The task: From the stock newsletter passage, translate this sentence into Spanish: "As a reminder, if our advice comes out when the market is closed, our official entry price is the average of the next day’s high and low for that stock."

Source extract:
>>

There are others (On Holding (ONON) in the portfolio has a similar pattern), but the point here is less about the individual names and more about the potential pattern playing out: If the past few months of choppy market action give way to decisive upside, it’s possible we’ll see a bunch more longer-term breakouts, which would bode well for those names and for the bull market. We’ll be watching.
A Couple of Quick Points
Maybe it’s because people are back from summer vacation, or maybe it’s because growth stocks have perked up—but we’ve received a handful of topical questions of late from subscribers surrounding stock selection and handling positions, so we figured we’d write about a couple here.
First, and this comes from a note we had when we added Argenx (ARGX) last week, it’s usually best not to simply place overnight buy orders, as the market makers will often bid up the stock a bit at the open, giving you a worse price. Of course, we’re not short-term traders, so in the big picture, it shouldn’t matter much, but over time you’ll likely be better off buying sometime the next day. As a reminder, if our advice comes out when the market is closed, our official entry price is the average of the next day’s high and low for that stock.

<<

Supplied records:

>>

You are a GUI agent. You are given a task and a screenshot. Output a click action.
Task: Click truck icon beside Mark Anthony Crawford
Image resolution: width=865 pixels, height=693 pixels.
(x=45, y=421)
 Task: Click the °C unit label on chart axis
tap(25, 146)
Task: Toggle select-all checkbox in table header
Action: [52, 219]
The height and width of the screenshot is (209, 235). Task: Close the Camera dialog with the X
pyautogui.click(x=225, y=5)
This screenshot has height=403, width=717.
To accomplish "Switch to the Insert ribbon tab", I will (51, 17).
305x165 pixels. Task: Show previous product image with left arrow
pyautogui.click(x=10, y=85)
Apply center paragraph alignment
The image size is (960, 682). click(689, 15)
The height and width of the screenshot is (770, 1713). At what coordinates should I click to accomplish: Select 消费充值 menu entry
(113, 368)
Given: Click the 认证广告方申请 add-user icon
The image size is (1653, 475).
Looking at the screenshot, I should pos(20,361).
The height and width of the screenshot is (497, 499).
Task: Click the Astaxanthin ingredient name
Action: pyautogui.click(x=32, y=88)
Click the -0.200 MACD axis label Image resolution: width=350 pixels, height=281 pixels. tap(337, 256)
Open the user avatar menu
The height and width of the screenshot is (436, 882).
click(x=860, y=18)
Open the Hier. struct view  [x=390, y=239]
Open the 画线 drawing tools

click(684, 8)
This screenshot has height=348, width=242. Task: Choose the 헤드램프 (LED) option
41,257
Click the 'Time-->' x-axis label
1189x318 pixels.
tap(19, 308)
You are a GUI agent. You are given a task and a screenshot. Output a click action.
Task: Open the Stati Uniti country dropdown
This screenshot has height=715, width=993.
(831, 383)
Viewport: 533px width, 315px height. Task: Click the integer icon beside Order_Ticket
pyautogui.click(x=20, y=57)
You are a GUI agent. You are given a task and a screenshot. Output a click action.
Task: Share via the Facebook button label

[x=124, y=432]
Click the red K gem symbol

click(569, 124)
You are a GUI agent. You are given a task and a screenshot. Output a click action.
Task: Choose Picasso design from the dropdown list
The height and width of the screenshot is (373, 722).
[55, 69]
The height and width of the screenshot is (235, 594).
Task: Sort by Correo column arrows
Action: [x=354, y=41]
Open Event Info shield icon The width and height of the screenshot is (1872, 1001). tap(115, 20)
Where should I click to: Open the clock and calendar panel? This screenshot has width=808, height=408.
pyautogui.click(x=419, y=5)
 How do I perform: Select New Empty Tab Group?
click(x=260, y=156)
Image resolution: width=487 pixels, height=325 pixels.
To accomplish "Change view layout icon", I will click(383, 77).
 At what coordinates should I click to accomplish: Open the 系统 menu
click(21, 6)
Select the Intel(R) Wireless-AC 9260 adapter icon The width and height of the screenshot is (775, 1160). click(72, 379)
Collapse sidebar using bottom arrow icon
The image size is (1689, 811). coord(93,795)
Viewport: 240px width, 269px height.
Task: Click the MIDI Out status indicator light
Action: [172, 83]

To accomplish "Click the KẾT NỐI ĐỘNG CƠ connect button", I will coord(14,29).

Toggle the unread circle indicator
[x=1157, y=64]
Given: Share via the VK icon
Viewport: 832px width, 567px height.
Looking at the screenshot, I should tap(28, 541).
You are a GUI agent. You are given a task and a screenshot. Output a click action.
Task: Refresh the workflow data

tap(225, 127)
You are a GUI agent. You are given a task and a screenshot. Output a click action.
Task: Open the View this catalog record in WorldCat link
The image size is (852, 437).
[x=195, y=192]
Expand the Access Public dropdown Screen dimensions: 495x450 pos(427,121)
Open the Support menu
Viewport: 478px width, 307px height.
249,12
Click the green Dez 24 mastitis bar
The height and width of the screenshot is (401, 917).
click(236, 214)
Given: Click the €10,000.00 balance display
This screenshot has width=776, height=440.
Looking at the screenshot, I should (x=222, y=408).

<<

Response: Como recordatorio, si nuestra recomendación se publica cuando el mercado está cerrado, nuestro precio de entrada oficial es el promedio entre el máximo y el mínimo de esa acción durante el día siguiente.